Mojica served one term in the Chamber of Representatives (1995–2000) and was then
elected to the Senate in 2000. In 2004 he was reelected to the Senate as a member of the
Progressive Encounter–Broad Front (Encuentro Progresista–Frente Amplio; EP-FA) coalition,
which captured majorities in both legislative houses and whose presidential candidate, socialist
Tabaré Vázquez, also won election. In the process, Mojica was sworn in as Senate leader in
February 2005. He also served as minister of agriculture (2005–08) in Vázquez’s cabinet. He has
been called "the world's 'poorest' president" because he donates around 90 percent of his $12,000
monthly salary to charities to help poor people and small entrepreneurs.

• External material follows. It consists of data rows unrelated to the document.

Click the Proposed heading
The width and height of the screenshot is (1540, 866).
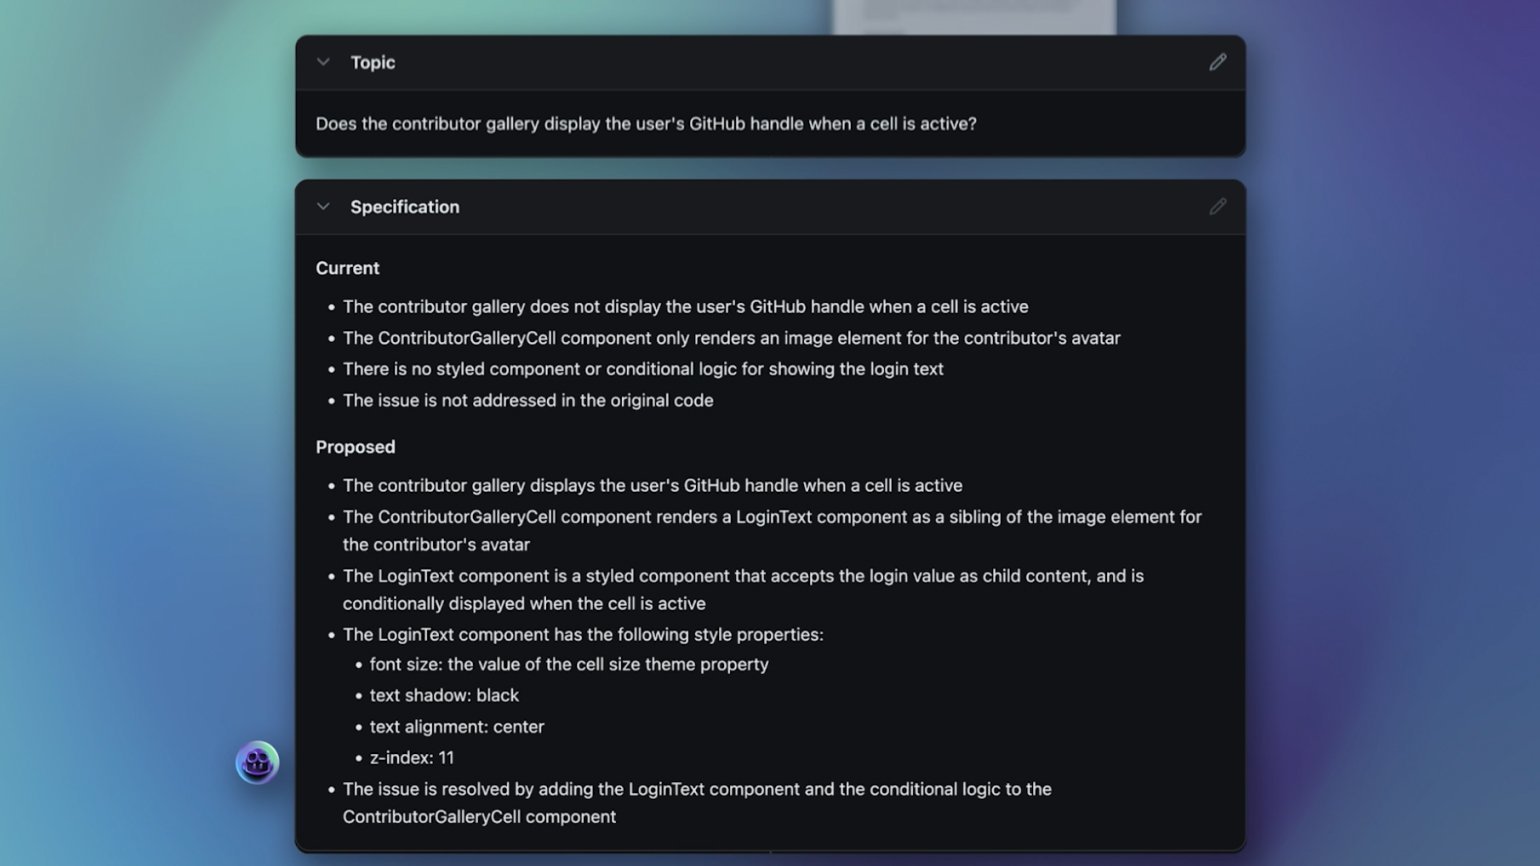point(355,447)
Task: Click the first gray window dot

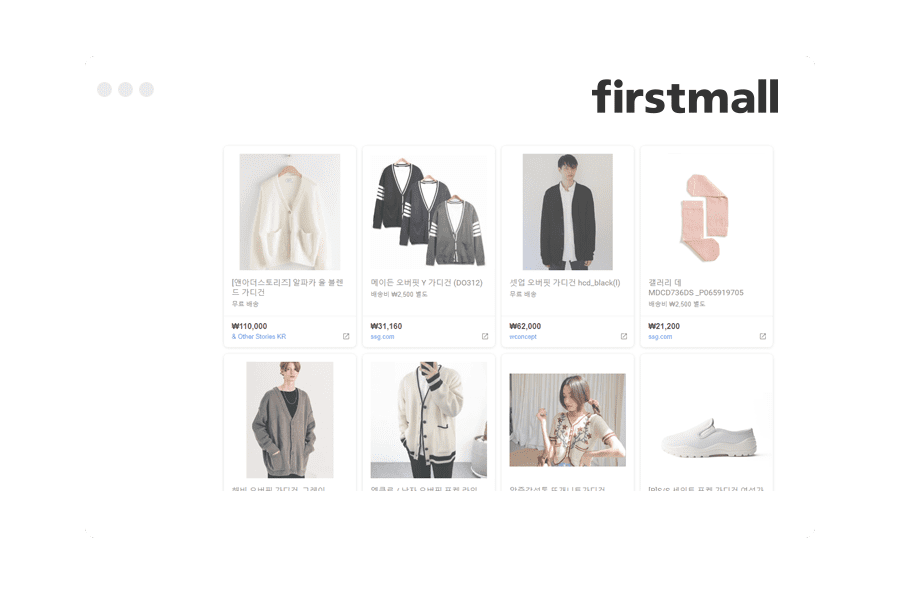Action: click(x=104, y=90)
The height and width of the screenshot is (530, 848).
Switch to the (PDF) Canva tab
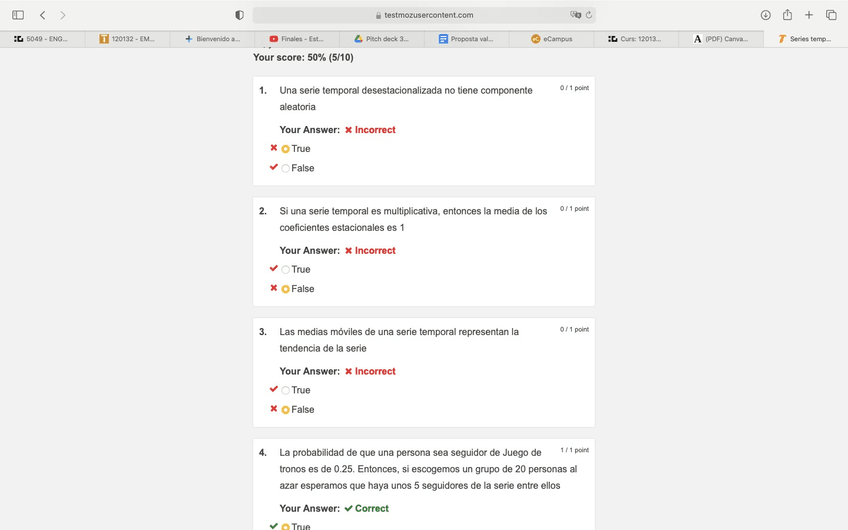point(720,39)
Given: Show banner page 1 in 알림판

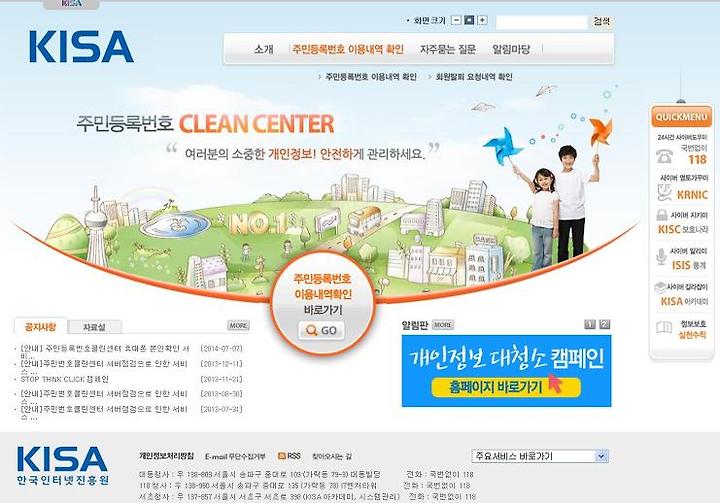Looking at the screenshot, I should click(x=590, y=324).
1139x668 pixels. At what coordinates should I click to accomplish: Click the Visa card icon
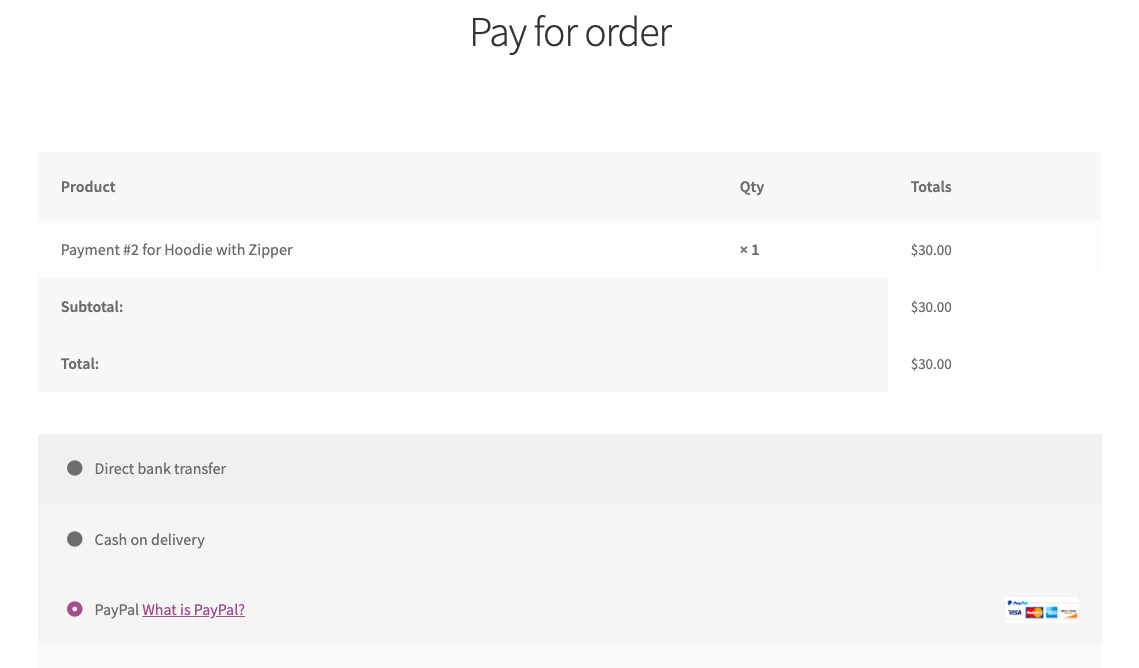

He bases the res publica, as well as his private life, on the pursuit of happiness which,
in his way, is synonymous of sobriety. “the sense of happiness corresponds to the sense of
measure”. He believed that we do not come into this planet simply to develop, just like that,
indiscriminately. We come into this planet to be happy. Because life is short, and it slips away
from us. And no material belonging is worth as much as life, and this is fundamental.